Something to this effect, and done. You don't have to jump through all these hurdles trying to generalize this solution to the heart of your ECS's "entity type registry" maintaining like a static list of components per type and having to have different entity subtypes.

I'm currently trying to program a "simple" ECS. My basic idea is that I have a base "Entity class" which includes all sorts of functions for adding and removing components.

Now this is admittedly a bit opinionated but I really think you're kind of counteracting some of the flexibility of the ECS if you use inheritance for the entities. In practice it might not make too much difference if the sole purpose of it is to simplify construction of common component combinations, but I'm tempted to question the mindset there. Because a lot of the power of the ECS comes from the idea that your entities are like a "blank slate", composing components to create new things on the fly (including at runtime, through script or editor), that you didn't even anticipate before.

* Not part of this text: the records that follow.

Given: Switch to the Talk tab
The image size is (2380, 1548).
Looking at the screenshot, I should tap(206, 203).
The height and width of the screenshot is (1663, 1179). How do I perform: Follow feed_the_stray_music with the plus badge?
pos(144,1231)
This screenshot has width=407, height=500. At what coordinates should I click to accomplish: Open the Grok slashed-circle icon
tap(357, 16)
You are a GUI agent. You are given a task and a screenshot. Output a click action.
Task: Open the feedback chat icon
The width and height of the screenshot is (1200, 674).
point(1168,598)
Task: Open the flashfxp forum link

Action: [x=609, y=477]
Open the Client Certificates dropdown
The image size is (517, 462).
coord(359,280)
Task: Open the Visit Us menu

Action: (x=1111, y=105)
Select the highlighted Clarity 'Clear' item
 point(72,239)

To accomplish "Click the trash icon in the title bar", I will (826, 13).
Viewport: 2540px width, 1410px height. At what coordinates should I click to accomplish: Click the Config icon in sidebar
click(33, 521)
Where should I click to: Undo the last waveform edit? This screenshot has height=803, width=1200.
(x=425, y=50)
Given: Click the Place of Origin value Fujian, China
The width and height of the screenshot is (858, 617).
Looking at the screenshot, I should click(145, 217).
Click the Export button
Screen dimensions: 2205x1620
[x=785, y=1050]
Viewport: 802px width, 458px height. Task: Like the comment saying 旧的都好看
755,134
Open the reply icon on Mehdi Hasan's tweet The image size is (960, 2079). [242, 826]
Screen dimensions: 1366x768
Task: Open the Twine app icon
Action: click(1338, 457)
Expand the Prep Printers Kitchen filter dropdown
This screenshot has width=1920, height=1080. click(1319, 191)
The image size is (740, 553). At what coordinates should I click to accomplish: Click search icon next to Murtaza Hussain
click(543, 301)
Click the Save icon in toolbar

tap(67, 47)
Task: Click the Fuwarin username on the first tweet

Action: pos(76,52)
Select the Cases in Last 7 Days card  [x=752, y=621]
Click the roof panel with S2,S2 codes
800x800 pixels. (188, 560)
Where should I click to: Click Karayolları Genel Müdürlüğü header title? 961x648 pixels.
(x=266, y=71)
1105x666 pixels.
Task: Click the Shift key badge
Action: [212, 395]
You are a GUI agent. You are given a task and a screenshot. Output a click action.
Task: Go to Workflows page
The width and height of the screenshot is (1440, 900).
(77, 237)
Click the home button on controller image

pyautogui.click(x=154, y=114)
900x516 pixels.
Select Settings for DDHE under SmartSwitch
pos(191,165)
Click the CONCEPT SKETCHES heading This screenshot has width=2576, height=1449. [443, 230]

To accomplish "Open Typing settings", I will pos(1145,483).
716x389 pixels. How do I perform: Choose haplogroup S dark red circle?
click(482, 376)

Like I might have an entity, and what is this? It might start out having no components associated, so it's like a nada, a nil, a null thing that is just sitting in the scene. But then I might attach a camera component to it and cool, now I can look through it, though it can't be moved or oriented since it has no motion component. I might then attach a directional light to it and now it's like a camera that shines light in the direction it's looking, which might be useful to navigate in the dark. Now I might attach a motion component to it and now it can move around and be oriented in space. Then I might attach a weapon component to it, specifically a minigun, and it might now be capable of firing at things. I might then attach a script component to it which the interpreter runs repeatedly where, upon encountering a living creature in its line of sight, it will begin firing upon it, making it a "sentry" of sorts. Then I might attach a model and physics component to give it form and volume in space which also allows the physics system to pick it up and allow it to get swept away by forces like tornadoes. I might then link its camera to another camera in the scene at a security station which renders its output to a textured plane where I can look at what the sentry is seeing on a monitor inside the security station, only to discover that it's in a totally different location than where I put it and damaged since it got swept away by a tornado.

And this whole light-flashing camera sentry "thingamajig" which is influenced by physics was not something I anticipated in advance whatsoever. It's just something I whipped up on the fly using a generic entity and attaching an interesting combo of components to it to get what I wanted while playing with the engine at runtime, and it's through toying with such engines at runtime that got me so interested in the ECS as a way to handle constantly changing user-end requirements without intrusive design changes as I was accustomed to seeing where a lot of alternative architectural designs would require anticipating this "sentry light/camera/weapon thingamajig" possibility more upfront or else potentially face very costly design changes.

Yet thinking of different component combinations as yielding a different entity data type is somewhat moving away from this sort of mindset, and you might even inadvertently work your way towards making your engine incapable of dealing with particular component combinations in a predictable way if you go too far in the direction of thinking of like a camera entity as being a wholly different type of entity from a light entity instead of just the same generic entity type with a different combo of components to make it behave like a camera, or a light, or even both at the same time.

Of course, practically speaking, you might have a lot of common component combos you use that yield something of a "preset/template" for common entity/component combos you frequently create, and would otherwise call for a lot of code duplication to create if you listed every individual component type to add to each common combination, but you can eliminate such duplication with a simple and straightforward procedural approach without being tempted to subtype your entities, and I think those simpler approaches encourage a more generalized way to think about the ECS with the "has-a" composition mindset, not the "is-a" inheritance sort of mindset.